- Jowsheqan va Kamu Location within Iran
- Coordinates: 33°36′21″N 51°14′14″E﻿ / ﻿33.60583°N 51.23722°E
- Country: Iran
- Province: Isfahan
- County: Kashan
- District: Kaki
- Established as a city: 2000

Population (2011)
- • Total: 4,766
- Time zone: UTC+3:30 (IRST)

= Jowsheqan va Kamu =

Former city in Isfahan province, Iran

Jowsheqan va Kamu (جوشقان و كامو) was a city in Qamsar District of Kashan County, Isfahan province, Iran. It was the merger of four earlier settlements in 2000: Chugan (چوگان), Jowsheqan (جوشقان), (Note: Also romanized as Jowsheqān; also known as Jowshaqān-e Qālī (جوشقان قالی), Jowsheqān-e-Qālī, and Jūshqān Qāli) Kamu (کامو), (Note: Also romanized as Kāmū; also known as Qamu) and Vahdatabad (وحدت آباد).

==Demographics==
===Population===
At the time of the 2006 National Census, the city's population was 5,477 in 1,730 households. The following census in 2011 counted 4,766 people in 1,658 households.
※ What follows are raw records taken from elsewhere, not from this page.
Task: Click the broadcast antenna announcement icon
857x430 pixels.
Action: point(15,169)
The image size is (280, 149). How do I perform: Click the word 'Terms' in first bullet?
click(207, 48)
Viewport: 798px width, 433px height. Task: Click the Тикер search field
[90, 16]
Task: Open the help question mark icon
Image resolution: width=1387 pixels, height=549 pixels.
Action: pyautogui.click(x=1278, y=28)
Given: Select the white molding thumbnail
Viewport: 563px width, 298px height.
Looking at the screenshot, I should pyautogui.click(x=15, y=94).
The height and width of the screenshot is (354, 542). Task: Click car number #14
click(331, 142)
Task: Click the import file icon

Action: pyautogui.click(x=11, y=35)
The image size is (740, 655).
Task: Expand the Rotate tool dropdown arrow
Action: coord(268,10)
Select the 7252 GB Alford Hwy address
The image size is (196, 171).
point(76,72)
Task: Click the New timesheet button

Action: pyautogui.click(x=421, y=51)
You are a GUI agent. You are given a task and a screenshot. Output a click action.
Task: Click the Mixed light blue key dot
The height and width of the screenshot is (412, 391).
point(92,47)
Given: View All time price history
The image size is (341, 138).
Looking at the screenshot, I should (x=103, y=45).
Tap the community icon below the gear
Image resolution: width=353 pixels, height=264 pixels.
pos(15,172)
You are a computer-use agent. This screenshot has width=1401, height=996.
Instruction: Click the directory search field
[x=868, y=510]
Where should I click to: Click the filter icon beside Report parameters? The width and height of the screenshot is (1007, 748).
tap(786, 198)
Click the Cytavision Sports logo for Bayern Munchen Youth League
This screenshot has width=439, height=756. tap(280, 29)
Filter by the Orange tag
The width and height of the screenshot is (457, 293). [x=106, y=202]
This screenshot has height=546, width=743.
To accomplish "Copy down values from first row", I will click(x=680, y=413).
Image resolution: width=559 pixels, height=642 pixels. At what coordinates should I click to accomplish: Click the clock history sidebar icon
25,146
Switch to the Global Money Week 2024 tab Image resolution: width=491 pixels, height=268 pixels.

In 2014, the city was split into two cities: Jowshaqan-e Qali and Kamu va Chugan.

==Geography==
The district is primarily agricultural. The water is supplied by local springs, the river Kan, and subterranean channels (kāhriz).

==Economy==
===Agriculture===
Major products are those of the cool (sardsir) climate. The farmers cultivate roses for extraction of rosewater (golāb), which is now a growing business in the region.

===Mining===
Jowsheqan has marble quarries, the exploitation of which has been the major industrial activity in the district.